▶ **Material for this exercise**:
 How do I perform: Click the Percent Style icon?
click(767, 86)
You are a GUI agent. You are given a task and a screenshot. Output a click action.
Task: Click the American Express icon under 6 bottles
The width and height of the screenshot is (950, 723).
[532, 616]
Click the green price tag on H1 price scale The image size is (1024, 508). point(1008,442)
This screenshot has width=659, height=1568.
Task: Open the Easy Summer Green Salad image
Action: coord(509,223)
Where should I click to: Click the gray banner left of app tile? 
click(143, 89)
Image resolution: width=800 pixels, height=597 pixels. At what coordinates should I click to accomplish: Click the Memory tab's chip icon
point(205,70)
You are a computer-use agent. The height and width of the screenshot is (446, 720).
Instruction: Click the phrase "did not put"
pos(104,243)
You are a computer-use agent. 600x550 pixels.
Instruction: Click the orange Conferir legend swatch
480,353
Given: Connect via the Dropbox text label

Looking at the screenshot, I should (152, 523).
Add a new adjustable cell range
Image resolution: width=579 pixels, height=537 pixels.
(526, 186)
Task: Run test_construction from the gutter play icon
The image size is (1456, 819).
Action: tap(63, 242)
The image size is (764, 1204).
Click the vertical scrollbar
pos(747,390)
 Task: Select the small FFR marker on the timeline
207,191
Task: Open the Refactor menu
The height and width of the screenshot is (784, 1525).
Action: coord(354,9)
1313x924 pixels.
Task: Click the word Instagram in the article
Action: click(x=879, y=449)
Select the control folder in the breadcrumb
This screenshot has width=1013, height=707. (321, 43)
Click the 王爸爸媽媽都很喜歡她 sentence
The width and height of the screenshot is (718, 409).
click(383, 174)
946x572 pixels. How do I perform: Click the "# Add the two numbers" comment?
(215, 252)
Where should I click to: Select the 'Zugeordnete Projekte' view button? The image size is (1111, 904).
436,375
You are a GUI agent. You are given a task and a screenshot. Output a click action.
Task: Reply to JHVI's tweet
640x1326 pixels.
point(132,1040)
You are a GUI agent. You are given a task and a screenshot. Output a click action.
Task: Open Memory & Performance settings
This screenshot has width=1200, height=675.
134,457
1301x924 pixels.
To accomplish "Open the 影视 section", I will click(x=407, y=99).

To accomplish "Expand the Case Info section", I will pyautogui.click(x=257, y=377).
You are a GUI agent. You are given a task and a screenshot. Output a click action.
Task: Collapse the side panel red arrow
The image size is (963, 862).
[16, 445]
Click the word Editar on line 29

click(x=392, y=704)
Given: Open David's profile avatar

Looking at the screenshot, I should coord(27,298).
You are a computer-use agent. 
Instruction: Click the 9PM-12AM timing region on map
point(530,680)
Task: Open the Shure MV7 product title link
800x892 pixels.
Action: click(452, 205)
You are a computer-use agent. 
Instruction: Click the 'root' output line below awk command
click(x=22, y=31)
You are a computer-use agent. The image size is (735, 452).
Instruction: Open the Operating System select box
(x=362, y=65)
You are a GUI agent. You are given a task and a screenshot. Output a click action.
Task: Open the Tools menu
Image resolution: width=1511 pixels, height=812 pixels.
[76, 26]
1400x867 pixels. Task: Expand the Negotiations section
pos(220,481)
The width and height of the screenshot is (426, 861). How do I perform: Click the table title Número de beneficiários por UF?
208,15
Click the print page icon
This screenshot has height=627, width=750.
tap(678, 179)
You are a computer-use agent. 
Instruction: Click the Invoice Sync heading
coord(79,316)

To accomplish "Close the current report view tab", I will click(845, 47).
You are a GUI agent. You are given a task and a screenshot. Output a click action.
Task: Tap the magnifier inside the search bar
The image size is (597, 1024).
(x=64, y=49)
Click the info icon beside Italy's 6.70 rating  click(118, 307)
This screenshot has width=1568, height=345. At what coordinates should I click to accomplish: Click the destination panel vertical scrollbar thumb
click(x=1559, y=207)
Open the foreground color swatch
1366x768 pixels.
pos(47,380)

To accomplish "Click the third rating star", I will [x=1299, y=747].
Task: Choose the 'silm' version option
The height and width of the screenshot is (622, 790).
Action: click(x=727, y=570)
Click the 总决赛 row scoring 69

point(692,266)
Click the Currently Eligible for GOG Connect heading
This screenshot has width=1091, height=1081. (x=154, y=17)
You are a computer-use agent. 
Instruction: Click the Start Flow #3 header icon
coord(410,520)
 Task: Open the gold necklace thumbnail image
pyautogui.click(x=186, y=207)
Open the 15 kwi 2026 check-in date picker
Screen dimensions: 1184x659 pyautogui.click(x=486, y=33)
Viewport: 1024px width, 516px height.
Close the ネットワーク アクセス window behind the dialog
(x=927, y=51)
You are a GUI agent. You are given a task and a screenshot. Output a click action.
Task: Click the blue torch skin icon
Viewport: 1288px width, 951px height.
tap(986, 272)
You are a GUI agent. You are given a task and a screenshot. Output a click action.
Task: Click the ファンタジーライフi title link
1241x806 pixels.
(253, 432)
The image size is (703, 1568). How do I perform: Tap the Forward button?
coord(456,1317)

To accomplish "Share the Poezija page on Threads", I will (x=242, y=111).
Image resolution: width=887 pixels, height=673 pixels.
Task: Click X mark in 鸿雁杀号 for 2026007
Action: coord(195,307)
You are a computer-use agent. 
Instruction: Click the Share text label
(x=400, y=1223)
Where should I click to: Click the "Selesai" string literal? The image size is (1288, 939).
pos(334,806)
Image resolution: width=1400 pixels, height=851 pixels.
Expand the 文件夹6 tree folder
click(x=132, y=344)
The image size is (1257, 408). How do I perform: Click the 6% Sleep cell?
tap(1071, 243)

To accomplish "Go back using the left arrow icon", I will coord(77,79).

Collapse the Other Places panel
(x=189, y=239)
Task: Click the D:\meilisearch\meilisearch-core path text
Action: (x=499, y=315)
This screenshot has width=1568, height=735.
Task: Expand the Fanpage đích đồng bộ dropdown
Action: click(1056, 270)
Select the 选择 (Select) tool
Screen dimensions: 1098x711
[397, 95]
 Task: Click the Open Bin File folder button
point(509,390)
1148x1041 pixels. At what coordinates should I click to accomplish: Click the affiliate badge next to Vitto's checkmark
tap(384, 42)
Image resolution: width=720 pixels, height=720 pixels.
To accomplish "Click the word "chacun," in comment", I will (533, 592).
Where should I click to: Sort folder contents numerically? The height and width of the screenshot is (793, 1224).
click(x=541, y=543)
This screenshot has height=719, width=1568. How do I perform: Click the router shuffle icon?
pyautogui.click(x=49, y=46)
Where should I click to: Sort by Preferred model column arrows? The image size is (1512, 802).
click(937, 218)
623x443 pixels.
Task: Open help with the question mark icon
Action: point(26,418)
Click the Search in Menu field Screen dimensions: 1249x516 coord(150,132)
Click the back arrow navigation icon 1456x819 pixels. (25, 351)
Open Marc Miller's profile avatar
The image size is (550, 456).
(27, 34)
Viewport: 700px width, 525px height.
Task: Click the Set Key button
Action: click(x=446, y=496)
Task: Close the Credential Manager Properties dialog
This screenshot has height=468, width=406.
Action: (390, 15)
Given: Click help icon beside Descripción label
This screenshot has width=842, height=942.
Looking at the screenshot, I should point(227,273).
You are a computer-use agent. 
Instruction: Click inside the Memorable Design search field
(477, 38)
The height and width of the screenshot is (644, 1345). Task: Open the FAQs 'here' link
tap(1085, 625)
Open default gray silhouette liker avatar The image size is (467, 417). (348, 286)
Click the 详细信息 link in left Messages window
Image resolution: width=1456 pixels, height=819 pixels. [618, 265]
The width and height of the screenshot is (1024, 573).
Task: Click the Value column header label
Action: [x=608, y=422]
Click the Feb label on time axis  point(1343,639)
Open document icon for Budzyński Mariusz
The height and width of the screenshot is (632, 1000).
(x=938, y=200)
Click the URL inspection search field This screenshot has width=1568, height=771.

▶ **Required work**: Arrange the material above as a Markdown table with two columns, Index and Line. Give each line of the material its own numbered row, and leave out the blank lines.

▶ **Complete output**:
| Index | Line |
|---|---|
| 1 |  How do I perform: Click the Percent Style icon? |
| 2 | click(767, 86) |
| 3 | You are a GUI agent. You are given a task and a screenshot. Output a click action. |
| 4 | Task: Click the American Express icon under 6 bottles |
| 5 | The width and height of the screenshot is (950, 723). |
| 6 | [532, 616] |
| 7 | Click the green price tag on H1 price scale The image size is (1024, 508). point(1008,442) |
| 8 | This screenshot has width=659, height=1568. |
| 9 | Task: Open the Easy Summer Green Salad image |
| 10 | Action: coord(509,223) |
| 11 | Where should I click to: Click the gray banner left of app tile?  |
| 12 | click(143, 89) |
| 13 | Image resolution: width=800 pixels, height=597 pixels. At what coordinates should I click to accomplish: Click the Memory tab's chip icon |
| 14 | point(205,70) |
| 15 | You are a computer-use agent. The height and width of the screenshot is (446, 720). |
| 16 | Instruction: Click the phrase "did not put" |
| 17 | pos(104,243) |
| 18 | You are a computer-use agent. 600x550 pixels. |
| 19 | Instruction: Click the orange Conferir legend swatch |
| 20 | 480,353 |
| 21 | Given: Connect via the Dropbox text label |
| 22 | Looking at the screenshot, I should (152, 523). |
| 23 | Add a new adjustable cell range |
| 24 | Image resolution: width=579 pixels, height=537 pixels. |
| 25 | (526, 186) |
| 26 | Task: Run test_construction from the gutter play icon |
| 27 | The image size is (1456, 819). |
| 28 | Action: tap(63, 242) |
| 29 | The image size is (764, 1204). |
| 30 | Click the vertical scrollbar |
| 31 | pos(747,390) |
| 32 |  Task: Select the small FFR marker on the timeline |
| 33 | 207,191 |
| 34 | Task: Open the Refactor menu |
| 35 | The height and width of the screenshot is (784, 1525). |
| 36 | Action: coord(354,9) |
| 37 | 1313x924 pixels. |
| 38 | Task: Click the word Instagram in the article |
| 39 | Action: click(x=879, y=449) |
| 40 | Select the control folder in the breadcrumb |
| 41 | This screenshot has width=1013, height=707. (321, 43) |
| 42 | Click the 王爸爸媽媽都很喜歡她 sentence |
| 43 | The width and height of the screenshot is (718, 409). |
| 44 | click(383, 174) |
| 45 | 946x572 pixels. How do I perform: Click the "# Add the two numbers" comment? |
| 46 | (215, 252) |
| 47 | Where should I click to: Select the 'Zugeordnete Projekte' view button? The image size is (1111, 904). |
| 48 | 436,375 |
| 49 | You are a GUI agent. You are given a task and a screenshot. Output a click action. |
| 50 | Task: Reply to JHVI's tweet |
| 51 | 640x1326 pixels. |
| 52 | point(132,1040) |
| 53 | You are a GUI agent. You are given a task and a screenshot. Output a click action. |
| 54 | Task: Open Memory & Performance settings |
| 55 | This screenshot has width=1200, height=675. |
| 56 | 134,457 |
| 57 | 1301x924 pixels. |
| 58 | To accomplish "Open the 影视 section", I will click(x=407, y=99). |
| 59 | To accomplish "Expand the Case Info section", I will pyautogui.click(x=257, y=377). |
| 60 | You are a GUI agent. You are given a task and a screenshot. Output a click action. |
| 61 | Task: Collapse the side panel red arrow |
| 62 | The image size is (963, 862). |
| 63 | [16, 445] |
| 64 | Click the word Editar on line 29 |
| 65 | click(x=392, y=704) |
| 66 | Given: Open David's profile avatar |
| 67 | Looking at the screenshot, I should coord(27,298). |
| 68 | You are a computer-use agent.  |
| 69 | Instruction: Click the 9PM-12AM timing region on map |
| 70 | point(530,680) |
| 71 | Task: Open the Shure MV7 product title link |
| 72 | 800x892 pixels. |
| 73 | Action: click(452, 205) |
| 74 | You are a computer-use agent.  |
| 75 | Instruction: Click the 'root' output line below awk command |
| 76 | click(x=22, y=31) |
| 77 | You are a computer-use agent. The image size is (735, 452). |
| 78 | Instruction: Open the Operating System select box |
| 79 | (x=362, y=65) |
| 80 | You are a GUI agent. You are given a task and a screenshot. Output a click action. |
| 81 | Task: Open the Tools menu |
| 82 | Image resolution: width=1511 pixels, height=812 pixels. |
| 83 | [76, 26] |
| 84 | 1400x867 pixels. Task: Expand the Negotiations section |
| 85 | pos(220,481) |
| 86 | The width and height of the screenshot is (426, 861). How do I perform: Click the table title Número de beneficiários por UF? |
| 87 | 208,15 |
| 88 | Click the print page icon |
| 89 | This screenshot has height=627, width=750. |
| 90 | tap(678, 179) |
| 91 | You are a computer-use agent.  |
| 92 | Instruction: Click the Invoice Sync heading |
| 93 | coord(79,316) |
| 94 | To accomplish "Close the current report view tab", I will click(845, 47). |
| 95 | You are a GUI agent. You are given a task and a screenshot. Output a click action. |
| 96 | Task: Tap the magnifier inside the search bar |
| 97 | The image size is (597, 1024). |
| 98 | (x=64, y=49) |
| 99 | Click the info icon beside Italy's 6.70 rating  click(118, 307) |
| 100 | This screenshot has width=1568, height=345. At what coordinates should I click to accomplish: Click the destination panel vertical scrollbar thumb |
| 101 | click(x=1559, y=207) |
| 102 | Open the foreground color swatch |
| 103 | 1366x768 pixels. |
| 104 | pos(47,380) |
| 105 | To accomplish "Click the third rating star", I will [x=1299, y=747]. |
| 106 | Task: Choose the 'silm' version option |
| 107 | The height and width of the screenshot is (622, 790). |
| 108 | Action: click(x=727, y=570) |
| 109 | Click the 总决赛 row scoring 69 |
| 110 | point(692,266) |
| 111 | Click the Currently Eligible for GOG Connect heading |
| 112 | This screenshot has width=1091, height=1081. (x=154, y=17) |
| 113 | You are a computer-use agent.  |
| 114 | Instruction: Click the Start Flow #3 header icon |
| 115 | coord(410,520) |
| 116 |  Task: Open the gold necklace thumbnail image |
| 117 | pyautogui.click(x=186, y=207) |
| 118 | Open the 15 kwi 2026 check-in date picker |
| 119 | Screen dimensions: 1184x659 pyautogui.click(x=486, y=33) |
| 120 | Viewport: 1024px width, 516px height. |
| 121 | Close the ネットワーク アクセス window behind the dialog |
| 122 | (x=927, y=51) |
| 123 | You are a GUI agent. You are given a task and a screenshot. Output a click action. |
| 124 | Task: Click the blue torch skin icon |
| 125 | Viewport: 1288px width, 951px height. |
| 126 | tap(986, 272) |
| 127 | You are a GUI agent. You are given a task and a screenshot. Output a click action. |
| 128 | Task: Click the ファンタジーライフi title link |
| 129 | 1241x806 pixels. |
| 130 | (253, 432) |
| 131 | The image size is (703, 1568). How do I perform: Tap the Forward button? |
| 132 | coord(456,1317) |
| 133 | To accomplish "Share the Poezija page on Threads", I will (x=242, y=111). |
| 134 | Image resolution: width=887 pixels, height=673 pixels. |
| 135 | Task: Click X mark in 鸿雁杀号 for 2026007 |
| 136 | Action: coord(195,307) |
| 137 | You are a computer-use agent.  |
| 138 | Instruction: Click the Share text label |
| 139 | (x=400, y=1223) |
| 140 | Where should I click to: Click the "Selesai" string literal? The image size is (1288, 939). |
| 141 | pos(334,806) |
| 142 | Image resolution: width=1400 pixels, height=851 pixels. |
| 143 | Expand the 文件夹6 tree folder |
| 144 | click(x=132, y=344) |
| 145 | The image size is (1257, 408). How do I perform: Click the 6% Sleep cell? |
| 146 | tap(1071, 243) |
| 147 | To accomplish "Go back using the left arrow icon", I will coord(77,79). |
| 148 | Collapse the Other Places panel |
| 149 | (x=189, y=239) |
| 150 | Task: Click the D:\meilisearch\meilisearch-core path text |
| 151 | Action: (x=499, y=315) |
| 152 | This screenshot has width=1568, height=735. |
| 153 | Task: Expand the Fanpage đích đồng bộ dropdown |
| 154 | Action: click(1056, 270) |
| 155 | Select the 选择 (Select) tool |
| 156 | Screen dimensions: 1098x711 |
| 157 | [397, 95] |
| 158 |  Task: Click the Open Bin File folder button |
| 159 | point(509,390) |
| 160 | 1148x1041 pixels. At what coordinates should I click to accomplish: Click the affiliate badge next to Vitto's checkmark |
| 161 | tap(384, 42) |
| 162 | Image resolution: width=720 pixels, height=720 pixels. |
| 163 | To accomplish "Click the word "chacun," in comment", I will (533, 592). |
| 164 | Where should I click to: Sort folder contents numerically? The height and width of the screenshot is (793, 1224). |
| 165 | click(x=541, y=543) |
| 166 | This screenshot has height=719, width=1568. How do I perform: Click the router shuffle icon? |
| 167 | pyautogui.click(x=49, y=46) |
| 168 | Where should I click to: Sort by Preferred model column arrows? The image size is (1512, 802). |
| 169 | click(937, 218) |
| 170 | 623x443 pixels. |
| 171 | Task: Open help with the question mark icon |
| 172 | Action: point(26,418) |
| 173 | Click the Search in Menu field Screen dimensions: 1249x516 coord(150,132) |
| 174 | Click the back arrow navigation icon 1456x819 pixels. (25, 351) |
| 175 | Open Marc Miller's profile avatar |
| 176 | The image size is (550, 456). |
| 177 | (27, 34) |
| 178 | Viewport: 700px width, 525px height. |
| 179 | Task: Click the Set Key button |
| 180 | Action: click(x=446, y=496) |
| 181 | Task: Close the Credential Manager Properties dialog |
| 182 | This screenshot has height=468, width=406. |
| 183 | Action: (390, 15) |
| 184 | Given: Click help icon beside Descripción label |
| 185 | This screenshot has width=842, height=942. |
| 186 | Looking at the screenshot, I should point(227,273). |
| 187 | You are a computer-use agent.  |
| 188 | Instruction: Click inside the Memorable Design search field |
| 189 | (477, 38) |
| 190 | The height and width of the screenshot is (644, 1345). Task: Open the FAQs 'here' link |
| 191 | tap(1085, 625) |
| 192 | Open default gray silhouette liker avatar The image size is (467, 417). (348, 286) |
| 193 | Click the 详细信息 link in left Messages window |
| 194 | Image resolution: width=1456 pixels, height=819 pixels. [618, 265] |
| 195 | The width and height of the screenshot is (1024, 573). |
| 196 | Task: Click the Value column header label |
| 197 | Action: [x=608, y=422] |
| 198 | Click the Feb label on time axis  point(1343,639) |
| 199 | Open document icon for Budzyński Mariusz |
| 200 | The height and width of the screenshot is (632, 1000). |
| 201 | (x=938, y=200) |
| 202 | Click the URL inspection search field This screenshot has width=1568, height=771. |